0

I have to work with some XML file which seems weirdly sparse compared to what I saw in tutorials.

    <A>
       <B>
          <C>text<C>
          <D>text2<D>
          <E a=v1 b=v2>
             <F>v3</F>
          </E>
       </B>
   </A>

How to modify the value of v1, v2 and v3?

jrd1
  • 10,358
  • 4
  • 34
  • 51
Benji_90210
  • 25
  • 1
  • 7
  • It depends on the library and your use of it. What have you tried so far? Also, I'm asserting that "weirdly parse" is a typo and should actually be "weirdly sparse", yes? – jrd1 Apr 20 '23 at 17:44
  • Why not to use XSLT for the task? – Yitzhak Khabinsky Apr 20 '23 at 19:50
  • jrd1 yes typo. I was planning to use ElementTree as it seems to be the most use library in my team after that, whatever does the job. I'll take a look @Yitzhak Khabinsky's solution tomorrow (XLST). – Benji_90210 Apr 20 '23 at 22:27

1 Answers1

3

Here is how to do it by using XSLT.

It is using a so called Identity Transform pattern.

I had to fix the XML sample to make it well-formed:

  • Opening and closing XML elements were not matching.
  • Attribute values were not enclosed by quotes.

Input XML

<A>
    <B>
        <C>text</C>
        <D>text2</D>
        <E a="v1" b="v2">
            <F>v3</F>
        </E>
    </B>
</A>

XSLT

<?xml version="1.0"?>
<xsl:stylesheet version="1.0" xmlns:xsl="http://www.w3.org/1999/XSL/Transform">
    <xsl:output method="xml" indent="yes" encoding="utf-8"

Extracted entries:
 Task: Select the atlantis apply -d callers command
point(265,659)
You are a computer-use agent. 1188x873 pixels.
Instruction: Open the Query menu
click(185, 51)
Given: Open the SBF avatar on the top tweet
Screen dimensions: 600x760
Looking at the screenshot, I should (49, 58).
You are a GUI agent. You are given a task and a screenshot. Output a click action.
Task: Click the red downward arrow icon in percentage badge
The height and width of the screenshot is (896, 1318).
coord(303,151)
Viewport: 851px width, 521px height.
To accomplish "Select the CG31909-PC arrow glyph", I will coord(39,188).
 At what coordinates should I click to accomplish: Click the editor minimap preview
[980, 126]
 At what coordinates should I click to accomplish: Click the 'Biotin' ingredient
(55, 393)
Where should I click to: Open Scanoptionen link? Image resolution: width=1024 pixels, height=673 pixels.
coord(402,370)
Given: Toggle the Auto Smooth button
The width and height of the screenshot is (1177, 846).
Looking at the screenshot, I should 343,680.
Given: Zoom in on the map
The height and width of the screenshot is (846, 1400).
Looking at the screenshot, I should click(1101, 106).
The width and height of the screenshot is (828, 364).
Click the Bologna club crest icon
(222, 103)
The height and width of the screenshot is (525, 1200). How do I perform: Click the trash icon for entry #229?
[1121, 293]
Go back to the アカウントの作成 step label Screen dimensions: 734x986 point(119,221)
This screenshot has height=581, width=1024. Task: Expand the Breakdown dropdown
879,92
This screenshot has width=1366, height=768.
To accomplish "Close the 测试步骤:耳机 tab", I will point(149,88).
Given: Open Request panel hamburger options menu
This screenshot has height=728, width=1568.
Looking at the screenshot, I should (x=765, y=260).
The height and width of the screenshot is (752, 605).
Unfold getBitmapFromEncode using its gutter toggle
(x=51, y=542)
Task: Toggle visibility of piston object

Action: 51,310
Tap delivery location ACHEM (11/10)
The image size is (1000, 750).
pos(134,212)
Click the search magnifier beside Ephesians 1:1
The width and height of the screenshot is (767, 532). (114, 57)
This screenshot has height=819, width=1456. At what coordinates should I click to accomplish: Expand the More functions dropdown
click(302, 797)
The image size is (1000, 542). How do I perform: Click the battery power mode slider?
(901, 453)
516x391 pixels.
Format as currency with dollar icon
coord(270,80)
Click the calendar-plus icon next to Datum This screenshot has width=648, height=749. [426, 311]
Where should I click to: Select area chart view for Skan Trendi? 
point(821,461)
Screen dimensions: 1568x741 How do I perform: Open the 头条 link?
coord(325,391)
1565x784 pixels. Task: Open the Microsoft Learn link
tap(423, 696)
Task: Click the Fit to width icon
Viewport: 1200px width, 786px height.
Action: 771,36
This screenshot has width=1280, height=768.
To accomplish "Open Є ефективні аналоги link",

Work to complete:
**A)** Do these statements agree with the XML thread? For each, answer yes or no and quote the words that decide it.
(i) The original sample had attribute values that were not enclosed by quotes.
(ii) Benji_90210 planned to use lxml.
(iii) Yitzhak Khabinsky suggested XSLT.
**B)** Answer from the XML thread:
(i) What pattern does the answer say it uses?
(ii) Which phrase did jrd1 take to be a typo, and what did jrd1 think it should be?
(iii) Which values does the asker want to modify?
**C)** Go on with the XML thread from the point where it stops.
The rows have no role here.

Final results:
**A)**
(i) Yes: "Attribute values were not enclosed by quotes."
(ii) No: "I was planning to use ElementTree"
(iii) Yes: "Why not to use XSLT for the task?"

**B)**
(i) The Identity Transform pattern.
(ii) "weirdly parse," which jrd1 thought should be "weirdly sparse."
(iii) v1, v2 and v3.

**C)**
                omit-xml-declaration="yes"/>
    <xsl:strip-space elements="*"/>

    <xsl:param name="v1" select="'v1_new'"/>
    <xsl:param name="v2" select="'v2_new'"/>
    <xsl:param name="v3" select="'v3_new'"/>

    <!--Identity Transform pattern-->
    <xsl:template match="@*|node()">
        <xsl:copy>
            <xsl:apply-templates select="@*|node()"/>
        </xsl:copy>
    </xsl:template>

    <xsl:template match="E/@a">
        <xsl:attribute name="a">
            <xsl:value-of select="$v1"/>
        </xsl:attribute>
    </xsl:template>

    <xsl:template match="E/@b">
        <xsl:attribute name="b">
            <xsl:value-of select="$v2"/>
        </xsl:attribute>
    </xsl:template>

    <xsl:template match="F/text()">
        <xsl:value-of select="$v3"/>
    </xsl:template>
</xsl:stylesheet>

Output XML

<A>
  <B>
    <C>text</C>
    <D>text2</D>
    <E a="v1_new" b="v2_new">
      <F>v3_new</F>
    </E>
  </B>
</A>

Python

import os
import lxml.etree as ET

inputfile = "D:\\temp\\input.xml"
xsltfile = "D:\\temp\\process.xslt"
outfile = "D:\\output\\output.xml"

dom = ET.parse(inputfile)
xslt = ET.parse(xsltfile)
transform = ET.XSLT(xslt)
newdom = transform(dom,
              v1=XSLT.strparam("bk101"),
              v2=XSLT.strparam("New Author"))
infile = unicode((ET.tostring(newdom, pretty_print=True)))
outfile = open(outfile, 'a')
outfile.write(infile)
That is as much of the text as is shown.